→ TO DO
Please print the line that holds "You are a computer-use" and each line after it to the end of the data, word for word, without any pictures.

→ SOURCE MATERIAL
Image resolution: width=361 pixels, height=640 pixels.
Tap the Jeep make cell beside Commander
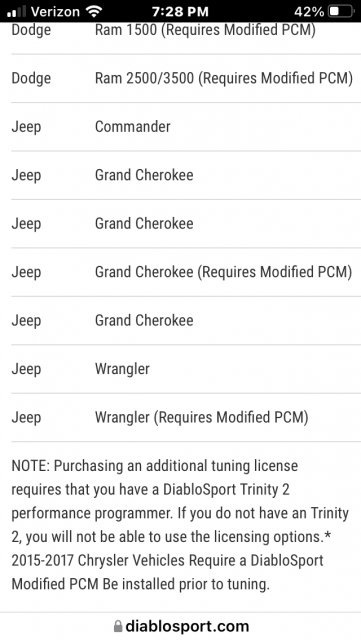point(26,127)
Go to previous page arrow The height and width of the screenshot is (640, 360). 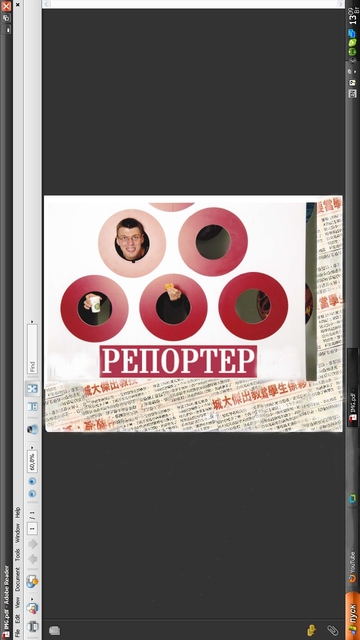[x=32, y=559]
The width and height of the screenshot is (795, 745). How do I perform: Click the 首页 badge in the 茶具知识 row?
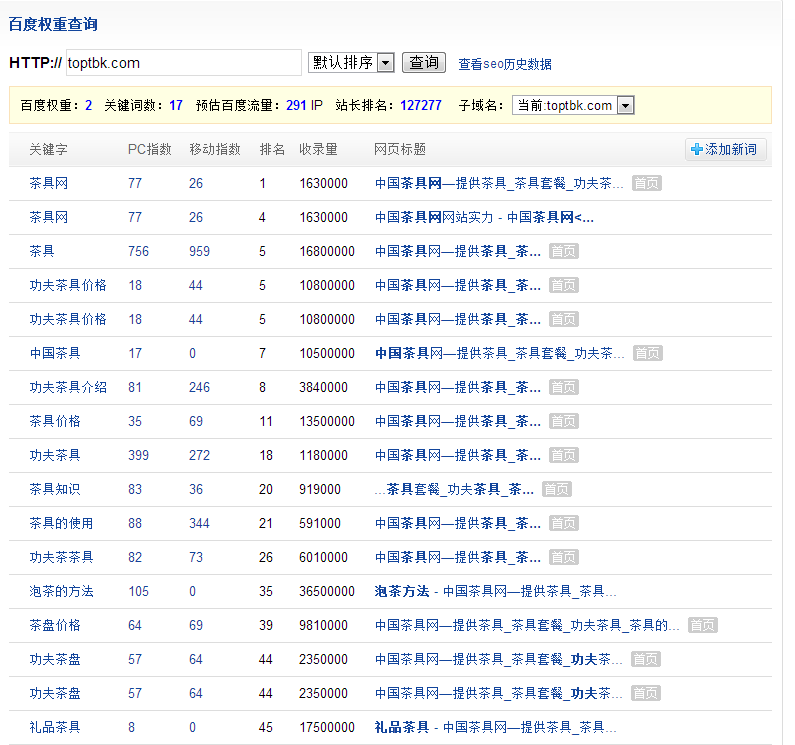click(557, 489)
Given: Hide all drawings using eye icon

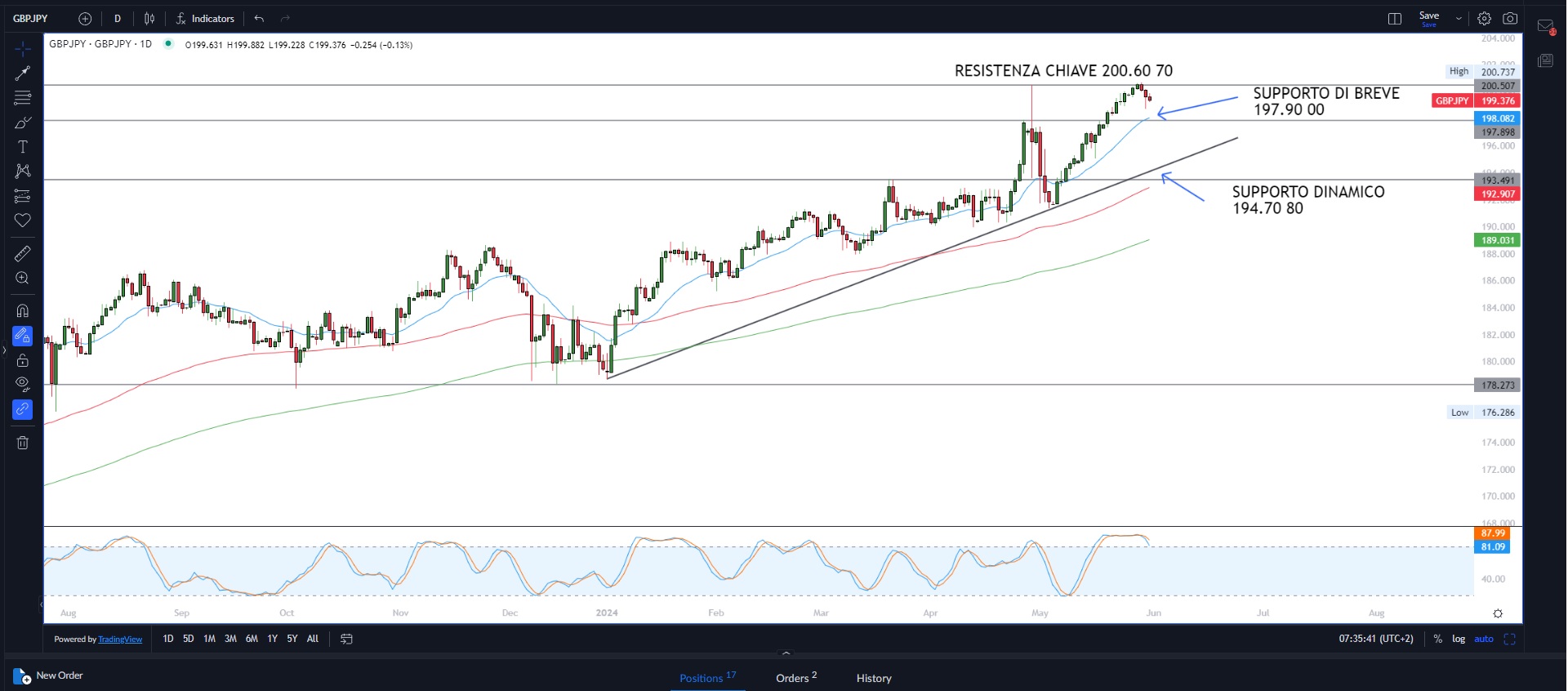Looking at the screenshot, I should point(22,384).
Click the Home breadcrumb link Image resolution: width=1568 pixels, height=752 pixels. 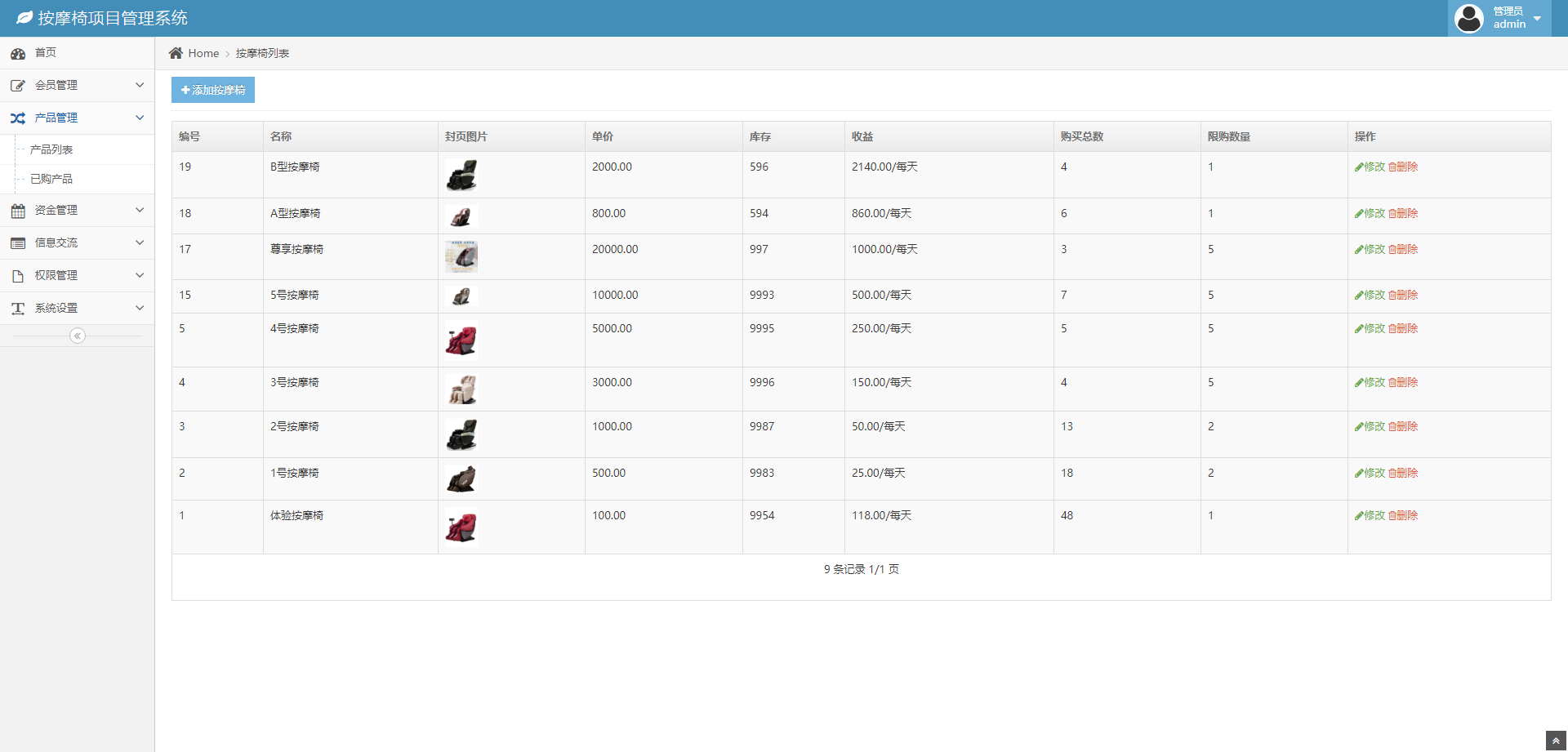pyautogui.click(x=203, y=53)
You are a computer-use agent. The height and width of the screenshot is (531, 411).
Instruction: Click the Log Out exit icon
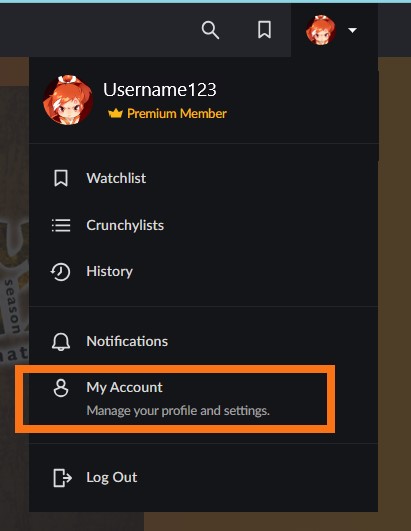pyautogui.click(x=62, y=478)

→ SOLVED EXERCISE
You are a computer-use agent. The height and width of the screenshot is (531, 411).
Instruction: Click the Log Out exit icon
pyautogui.click(x=62, y=478)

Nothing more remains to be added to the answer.